▸ **WHAT IS NEEDED**:
In full and without changes, output the data.

▸ **THE DATA**:
<<<<
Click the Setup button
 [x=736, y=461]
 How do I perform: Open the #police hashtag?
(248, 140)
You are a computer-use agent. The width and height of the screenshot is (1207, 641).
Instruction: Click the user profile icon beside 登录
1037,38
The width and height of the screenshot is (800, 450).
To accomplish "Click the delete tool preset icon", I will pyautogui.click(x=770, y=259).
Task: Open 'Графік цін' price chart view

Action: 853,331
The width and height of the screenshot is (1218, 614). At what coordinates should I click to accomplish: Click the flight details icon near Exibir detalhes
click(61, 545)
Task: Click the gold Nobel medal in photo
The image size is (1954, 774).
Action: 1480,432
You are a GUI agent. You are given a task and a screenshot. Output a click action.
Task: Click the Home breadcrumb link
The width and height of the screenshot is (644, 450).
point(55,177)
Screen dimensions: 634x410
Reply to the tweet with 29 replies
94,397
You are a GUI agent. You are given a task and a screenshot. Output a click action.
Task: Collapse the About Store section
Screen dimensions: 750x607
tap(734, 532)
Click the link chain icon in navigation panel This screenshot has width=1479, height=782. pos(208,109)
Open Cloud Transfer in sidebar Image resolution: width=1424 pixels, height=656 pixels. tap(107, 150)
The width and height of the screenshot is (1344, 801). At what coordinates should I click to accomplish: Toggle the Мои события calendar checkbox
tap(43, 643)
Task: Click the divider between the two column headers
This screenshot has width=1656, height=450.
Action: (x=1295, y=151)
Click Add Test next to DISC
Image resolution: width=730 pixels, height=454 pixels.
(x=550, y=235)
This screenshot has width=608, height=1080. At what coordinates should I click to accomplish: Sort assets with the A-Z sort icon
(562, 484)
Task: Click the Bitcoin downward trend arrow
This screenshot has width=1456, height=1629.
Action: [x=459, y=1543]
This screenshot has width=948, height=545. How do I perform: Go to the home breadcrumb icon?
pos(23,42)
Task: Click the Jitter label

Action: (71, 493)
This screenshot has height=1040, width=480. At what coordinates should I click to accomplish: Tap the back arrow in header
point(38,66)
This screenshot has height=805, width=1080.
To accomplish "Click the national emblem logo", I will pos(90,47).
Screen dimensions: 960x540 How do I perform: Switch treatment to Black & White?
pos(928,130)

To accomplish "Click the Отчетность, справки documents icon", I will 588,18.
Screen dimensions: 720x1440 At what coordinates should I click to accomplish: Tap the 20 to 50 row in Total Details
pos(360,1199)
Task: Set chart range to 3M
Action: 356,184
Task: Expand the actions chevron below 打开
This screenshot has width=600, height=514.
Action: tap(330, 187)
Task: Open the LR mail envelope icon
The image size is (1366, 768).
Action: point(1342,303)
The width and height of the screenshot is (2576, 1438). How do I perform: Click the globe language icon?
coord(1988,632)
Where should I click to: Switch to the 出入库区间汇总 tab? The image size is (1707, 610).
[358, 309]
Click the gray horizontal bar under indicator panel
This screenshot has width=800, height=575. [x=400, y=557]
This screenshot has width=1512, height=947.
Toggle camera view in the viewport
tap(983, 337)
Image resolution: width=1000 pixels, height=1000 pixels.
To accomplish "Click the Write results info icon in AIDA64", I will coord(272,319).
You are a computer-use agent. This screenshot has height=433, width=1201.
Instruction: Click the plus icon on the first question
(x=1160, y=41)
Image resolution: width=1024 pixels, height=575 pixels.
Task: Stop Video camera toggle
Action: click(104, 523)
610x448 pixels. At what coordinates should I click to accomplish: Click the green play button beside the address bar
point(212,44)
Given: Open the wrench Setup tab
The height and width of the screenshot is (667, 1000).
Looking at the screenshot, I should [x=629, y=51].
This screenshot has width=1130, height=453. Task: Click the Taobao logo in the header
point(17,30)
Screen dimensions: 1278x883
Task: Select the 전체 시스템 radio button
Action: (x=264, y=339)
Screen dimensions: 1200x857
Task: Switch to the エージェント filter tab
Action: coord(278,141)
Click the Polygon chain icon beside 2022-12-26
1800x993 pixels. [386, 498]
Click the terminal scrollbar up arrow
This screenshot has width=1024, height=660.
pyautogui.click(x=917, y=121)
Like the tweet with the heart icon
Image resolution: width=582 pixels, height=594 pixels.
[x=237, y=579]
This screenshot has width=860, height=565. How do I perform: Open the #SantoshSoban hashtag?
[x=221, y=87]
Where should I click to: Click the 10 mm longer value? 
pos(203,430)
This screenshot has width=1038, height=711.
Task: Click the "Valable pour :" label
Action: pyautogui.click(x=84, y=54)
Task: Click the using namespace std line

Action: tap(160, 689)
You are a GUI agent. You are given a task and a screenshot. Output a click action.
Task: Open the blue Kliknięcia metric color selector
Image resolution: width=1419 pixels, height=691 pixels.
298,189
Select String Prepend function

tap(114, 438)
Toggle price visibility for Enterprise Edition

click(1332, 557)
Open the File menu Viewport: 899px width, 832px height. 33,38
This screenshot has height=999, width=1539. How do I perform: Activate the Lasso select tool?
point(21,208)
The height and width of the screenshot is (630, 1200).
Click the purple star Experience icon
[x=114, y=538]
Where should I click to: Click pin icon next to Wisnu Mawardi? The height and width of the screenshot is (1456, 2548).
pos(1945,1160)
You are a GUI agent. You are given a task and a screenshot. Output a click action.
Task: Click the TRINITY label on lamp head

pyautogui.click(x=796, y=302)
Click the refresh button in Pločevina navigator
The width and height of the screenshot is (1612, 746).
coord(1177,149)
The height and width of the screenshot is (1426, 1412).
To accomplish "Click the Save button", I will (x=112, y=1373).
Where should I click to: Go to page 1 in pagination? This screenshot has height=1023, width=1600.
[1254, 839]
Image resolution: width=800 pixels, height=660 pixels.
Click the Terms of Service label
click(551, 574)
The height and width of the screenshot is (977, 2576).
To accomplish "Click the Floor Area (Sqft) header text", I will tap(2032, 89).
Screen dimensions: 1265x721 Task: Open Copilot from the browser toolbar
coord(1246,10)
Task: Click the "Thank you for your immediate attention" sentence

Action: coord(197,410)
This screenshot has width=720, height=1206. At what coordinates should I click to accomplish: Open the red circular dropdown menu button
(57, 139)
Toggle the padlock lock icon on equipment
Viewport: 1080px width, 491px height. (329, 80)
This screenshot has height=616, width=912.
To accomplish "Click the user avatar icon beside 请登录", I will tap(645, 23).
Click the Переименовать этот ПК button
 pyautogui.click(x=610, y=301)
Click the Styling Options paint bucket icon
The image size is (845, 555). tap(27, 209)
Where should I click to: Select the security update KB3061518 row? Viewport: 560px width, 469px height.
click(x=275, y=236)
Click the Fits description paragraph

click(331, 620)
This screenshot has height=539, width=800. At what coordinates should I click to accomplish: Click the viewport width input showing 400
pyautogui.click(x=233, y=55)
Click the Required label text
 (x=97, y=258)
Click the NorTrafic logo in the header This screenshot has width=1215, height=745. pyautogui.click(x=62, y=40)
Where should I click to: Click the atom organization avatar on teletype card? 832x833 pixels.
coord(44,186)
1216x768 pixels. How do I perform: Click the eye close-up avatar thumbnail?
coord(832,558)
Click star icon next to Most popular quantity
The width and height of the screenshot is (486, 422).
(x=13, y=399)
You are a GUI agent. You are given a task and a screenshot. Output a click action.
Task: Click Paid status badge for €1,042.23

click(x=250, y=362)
>>>>
▸ **ANSWER SPACE**:
Click the Setup button
 [x=736, y=461]
 How do I perform: Open the #police hashtag?
(248, 140)
You are a computer-use agent. The width and height of the screenshot is (1207, 641).
Instruction: Click the user profile icon beside 登录
1037,38
The width and height of the screenshot is (800, 450).
To accomplish "Click the delete tool preset icon", I will pyautogui.click(x=770, y=259).
Task: Open 'Графік цін' price chart view

Action: 853,331
The width and height of the screenshot is (1218, 614). At what coordinates should I click to accomplish: Click the flight details icon near Exibir detalhes
click(61, 545)
Task: Click the gold Nobel medal in photo
The image size is (1954, 774).
Action: 1480,432
You are a GUI agent. You are given a task and a screenshot. Output a click action.
Task: Click the Home breadcrumb link
The width and height of the screenshot is (644, 450).
point(55,177)
Screen dimensions: 634x410
Reply to the tweet with 29 replies
94,397
You are a GUI agent. You are given a task and a screenshot. Output a click action.
Task: Collapse the About Store section
Screen dimensions: 750x607
tap(734, 532)
Click the link chain icon in navigation panel This screenshot has width=1479, height=782. pos(208,109)
Open Cloud Transfer in sidebar Image resolution: width=1424 pixels, height=656 pixels. tap(107, 150)
The width and height of the screenshot is (1344, 801). At what coordinates should I click to accomplish: Toggle the Мои события calendar checkbox
tap(43, 643)
Task: Click the divider between the two column headers
This screenshot has width=1656, height=450.
Action: (x=1295, y=151)
Click Add Test next to DISC
Image resolution: width=730 pixels, height=454 pixels.
(x=550, y=235)
This screenshot has width=608, height=1080. At what coordinates should I click to accomplish: Sort assets with the A-Z sort icon
(562, 484)
Task: Click the Bitcoin downward trend arrow
This screenshot has width=1456, height=1629.
Action: [x=459, y=1543]
This screenshot has width=948, height=545. How do I perform: Go to the home breadcrumb icon?
pos(23,42)
Task: Click the Jitter label

Action: (71, 493)
This screenshot has height=1040, width=480. At what coordinates should I click to accomplish: Tap the back arrow in header
point(38,66)
This screenshot has height=805, width=1080.
To accomplish "Click the national emblem logo", I will pos(90,47).
Screen dimensions: 960x540 How do I perform: Switch treatment to Black & White?
pos(928,130)

To accomplish "Click the Отчетность, справки documents icon", I will 588,18.
Screen dimensions: 720x1440 At what coordinates should I click to accomplish: Tap the 20 to 50 row in Total Details
pos(360,1199)
Task: Set chart range to 3M
Action: 356,184
Task: Expand the actions chevron below 打开
This screenshot has width=600, height=514.
Action: tap(330, 187)
Task: Open the LR mail envelope icon
The image size is (1366, 768).
Action: point(1342,303)
The width and height of the screenshot is (2576, 1438). How do I perform: Click the globe language icon?
coord(1988,632)
Where should I click to: Switch to the 出入库区间汇总 tab? The image size is (1707, 610).
[358, 309]
Click the gray horizontal bar under indicator panel
This screenshot has width=800, height=575. [x=400, y=557]
This screenshot has width=1512, height=947.
Toggle camera view in the viewport
tap(983, 337)
Image resolution: width=1000 pixels, height=1000 pixels.
To accomplish "Click the Write results info icon in AIDA64", I will coord(272,319).
You are a computer-use agent. This screenshot has height=433, width=1201.
Instruction: Click the plus icon on the first question
(x=1160, y=41)
Image resolution: width=1024 pixels, height=575 pixels.
Task: Stop Video camera toggle
Action: click(104, 523)
610x448 pixels. At what coordinates should I click to accomplish: Click the green play button beside the address bar
point(212,44)
Given: Open the wrench Setup tab
The height and width of the screenshot is (667, 1000).
Looking at the screenshot, I should [x=629, y=51].
This screenshot has width=1130, height=453. Task: Click the Taobao logo in the header
point(17,30)
Screen dimensions: 1278x883
Task: Select the 전체 시스템 radio button
Action: (x=264, y=339)
Screen dimensions: 1200x857
Task: Switch to the エージェント filter tab
Action: coord(278,141)
Click the Polygon chain icon beside 2022-12-26
1800x993 pixels. [386, 498]
Click the terminal scrollbar up arrow
This screenshot has width=1024, height=660.
pyautogui.click(x=917, y=121)
Like the tweet with the heart icon
Image resolution: width=582 pixels, height=594 pixels.
[x=237, y=579]
This screenshot has width=860, height=565. How do I perform: Open the #SantoshSoban hashtag?
[x=221, y=87]
Where should I click to: Click the 10 mm longer value? 
pos(203,430)
This screenshot has width=1038, height=711.
Task: Click the "Valable pour :" label
Action: pyautogui.click(x=84, y=54)
Task: Click the using namespace std line

Action: tap(160, 689)
You are a GUI agent. You are given a task and a screenshot. Output a click action.
Task: Open the blue Kliknięcia metric color selector
Image resolution: width=1419 pixels, height=691 pixels.
298,189
Select String Prepend function

tap(114, 438)
Toggle price visibility for Enterprise Edition

click(1332, 557)
Open the File menu Viewport: 899px width, 832px height. 33,38
This screenshot has height=999, width=1539. How do I perform: Activate the Lasso select tool?
point(21,208)
The height and width of the screenshot is (630, 1200).
Click the purple star Experience icon
[x=114, y=538]
Where should I click to: Click pin icon next to Wisnu Mawardi? The height and width of the screenshot is (1456, 2548).
pos(1945,1160)
You are a GUI agent. You are given a task and a screenshot. Output a click action.
Task: Click the TRINITY label on lamp head

pyautogui.click(x=796, y=302)
Click the refresh button in Pločevina navigator
The width and height of the screenshot is (1612, 746).
coord(1177,149)
The height and width of the screenshot is (1426, 1412).
To accomplish "Click the Save button", I will (x=112, y=1373).
Where should I click to: Go to page 1 in pagination? This screenshot has height=1023, width=1600.
[1254, 839]
Image resolution: width=800 pixels, height=660 pixels.
Click the Terms of Service label
click(551, 574)
The height and width of the screenshot is (977, 2576).
To accomplish "Click the Floor Area (Sqft) header text", I will tap(2032, 89).
Screen dimensions: 1265x721 Task: Open Copilot from the browser toolbar
coord(1246,10)
Task: Click the "Thank you for your immediate attention" sentence

Action: coord(197,410)
This screenshot has width=720, height=1206. At what coordinates should I click to accomplish: Open the red circular dropdown menu button
(57, 139)
Toggle the padlock lock icon on equipment
Viewport: 1080px width, 491px height. (329, 80)
This screenshot has height=616, width=912.
To accomplish "Click the user avatar icon beside 请登录", I will tap(645, 23).
Click the Переименовать этот ПК button
 pyautogui.click(x=610, y=301)
Click the Styling Options paint bucket icon
The image size is (845, 555). tap(27, 209)
Where should I click to: Select the security update KB3061518 row? Viewport: 560px width, 469px height.
click(x=275, y=236)
Click the Fits description paragraph

click(331, 620)
This screenshot has height=539, width=800. At what coordinates should I click to accomplish: Click the viewport width input showing 400
pyautogui.click(x=233, y=55)
Click the Required label text
 (x=97, y=258)
Click the NorTrafic logo in the header This screenshot has width=1215, height=745. pyautogui.click(x=62, y=40)
Where should I click to: Click the atom organization avatar on teletype card? 832x833 pixels.
coord(44,186)
1216x768 pixels. How do I perform: Click the eye close-up avatar thumbnail?
coord(832,558)
Click star icon next to Most popular quantity
The width and height of the screenshot is (486, 422).
(x=13, y=399)
You are a GUI agent. You are given a task and a screenshot. Output a click action.
Task: Click Paid status badge for €1,042.23

click(x=250, y=362)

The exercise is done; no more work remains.